Thoughts? We know that we will not be overly competitive this year in live placement with this cross, but we are in "project points" program, so live placement only accounts for 25% of the project points. Does anyone raise these crosses? What is the growth rate on them? Will the height of my Nubian does, and the myotonic double muscling give me something to work with?

We also have ADGA alpines. I really do not want more bucks around then I need, just for 3 commercial does.


----------



## Robinsonfarm (Jul 17, 2015)

At least in my area a Myotonic/nubian cross would not be competative in a market class and would likely be at the botton of the class. They are just not built the same and dont build muscle the same. 
There is a pretty good change a 5 month old buck could get the job done, they get really motivated when the time comes.


----------



## goatblessings (Jan 6, 2015)

And it really depends on the genetics of the Nubian....... I have a doe that throws wide, muscled kids, but other lines that are extremely long and leggy and mature later.... don't know if that helps.
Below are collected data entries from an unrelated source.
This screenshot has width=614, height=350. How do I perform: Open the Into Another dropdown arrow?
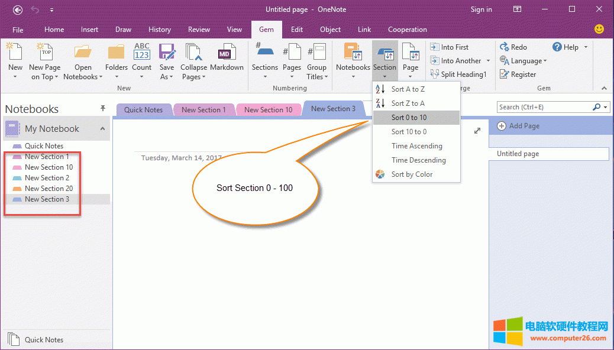489,60
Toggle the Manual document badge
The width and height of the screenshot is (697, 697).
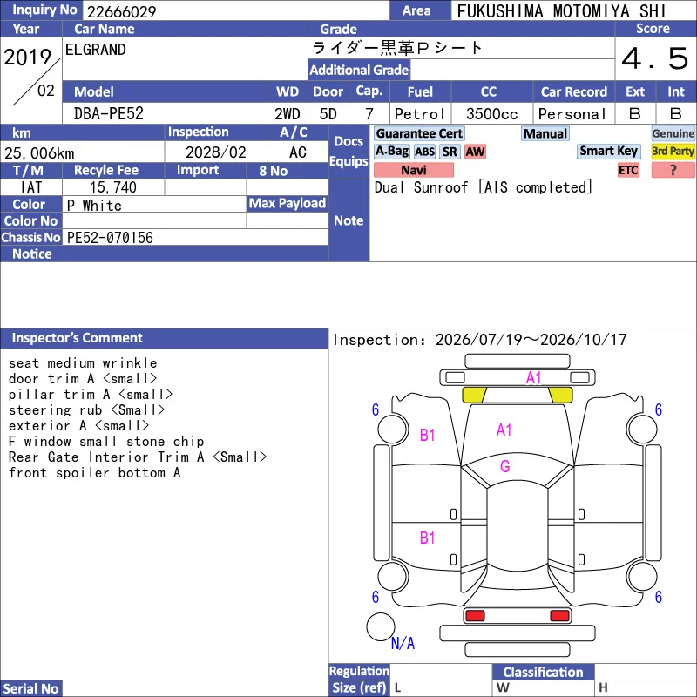(545, 133)
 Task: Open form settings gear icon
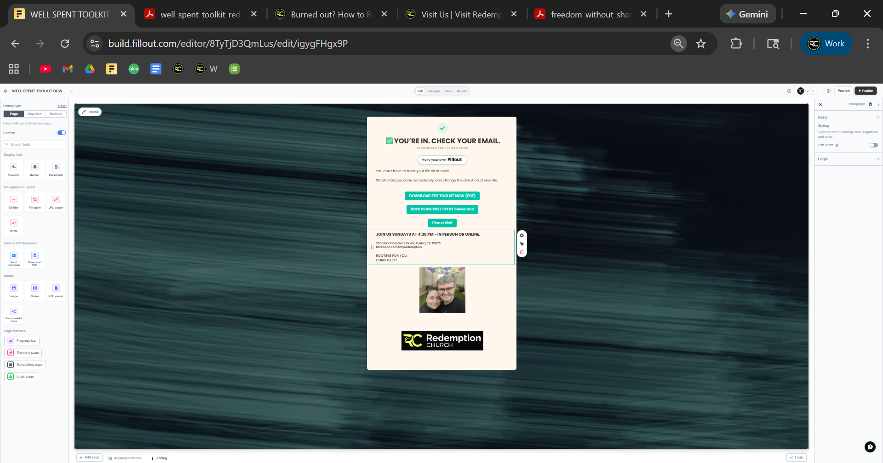tap(829, 91)
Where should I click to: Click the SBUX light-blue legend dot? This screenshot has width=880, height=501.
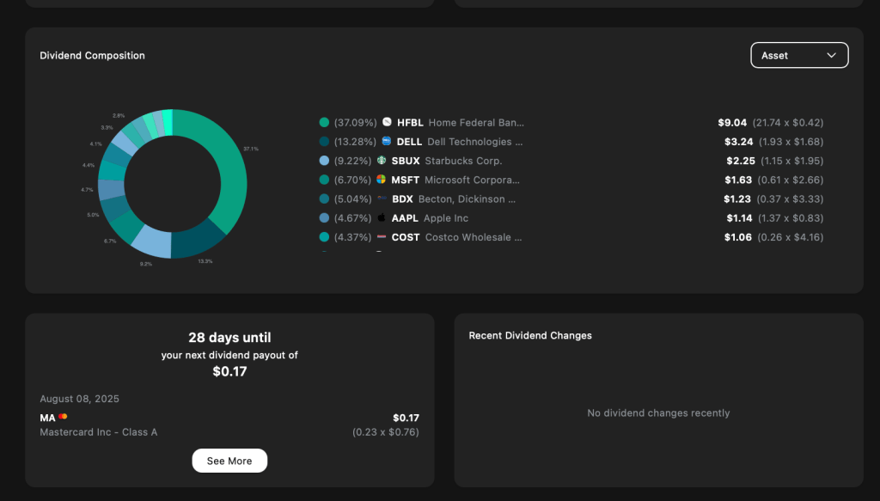tap(324, 161)
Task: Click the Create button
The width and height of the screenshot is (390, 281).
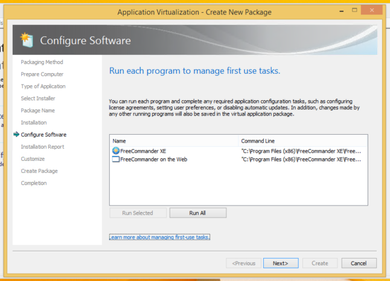Action: coord(319,263)
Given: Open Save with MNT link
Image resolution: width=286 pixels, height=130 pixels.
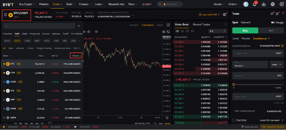Looking at the screenshot, I should [x=209, y=15].
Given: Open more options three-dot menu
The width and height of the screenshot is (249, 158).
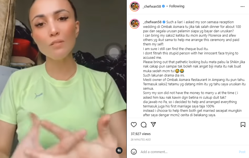Looking at the screenshot, I should pos(242,7).
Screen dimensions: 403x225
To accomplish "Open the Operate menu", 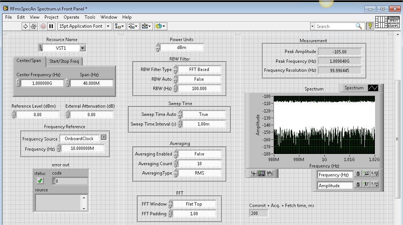I will click(71, 17).
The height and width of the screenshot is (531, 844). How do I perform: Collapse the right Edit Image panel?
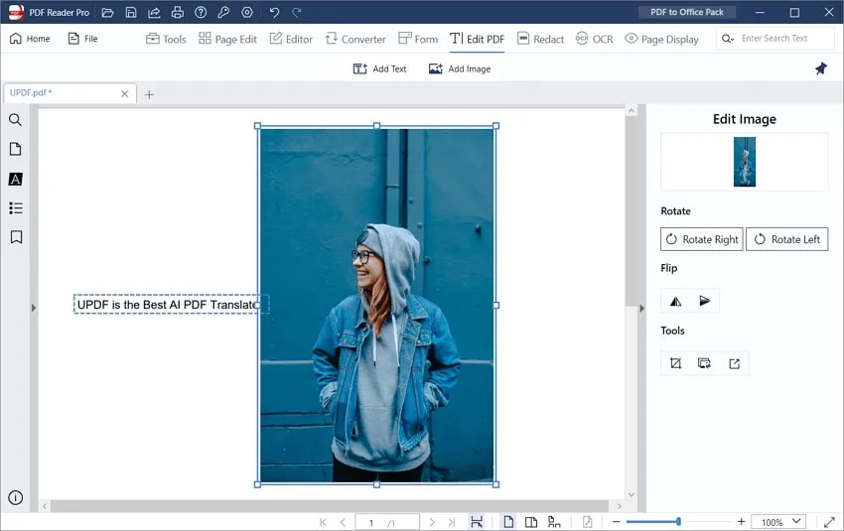[641, 309]
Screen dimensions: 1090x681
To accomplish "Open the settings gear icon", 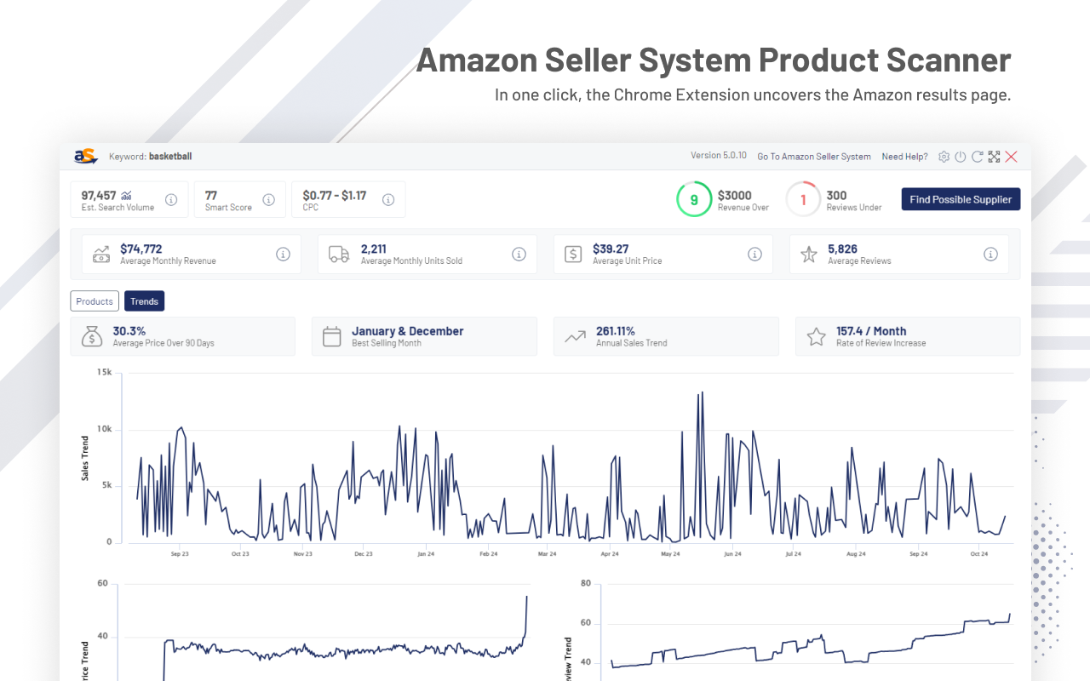I will point(944,157).
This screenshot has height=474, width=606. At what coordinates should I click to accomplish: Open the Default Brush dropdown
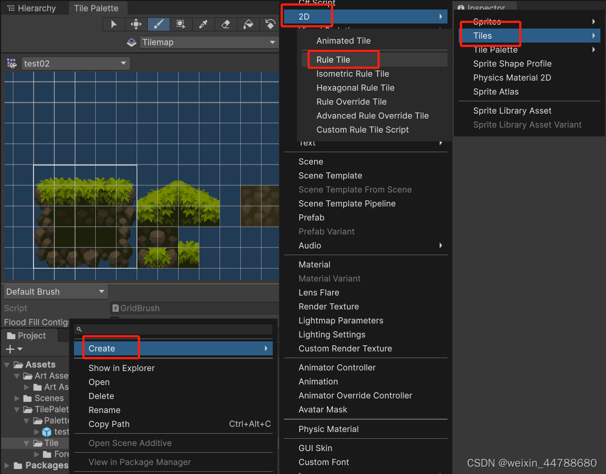pyautogui.click(x=54, y=292)
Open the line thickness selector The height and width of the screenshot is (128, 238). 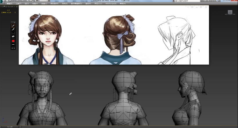pyautogui.click(x=13, y=45)
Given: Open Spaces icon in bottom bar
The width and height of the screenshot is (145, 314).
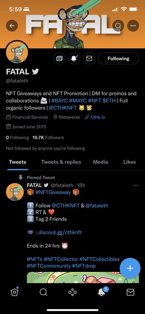Looking at the screenshot, I should tap(73, 292).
Evaluate your does and the buck and "look" at the cross.......


----------



## Miller'sLostGoat (Apr 26, 2018)

My nubian does are very thick, with a nice meat build. I plan to leave my buckling in with the does, but they need to be bred by the end of October to qualify. So I do not want to miss my breeding window. The myotonic is my insurance. I may pen him near by to detect heat and see if I can hold my does for the Boer buckling. My boer is also a good foot shorter then my does right now. He will produce beautiful kids for sure next year, just concerned we may be pushing our luck this year.


----------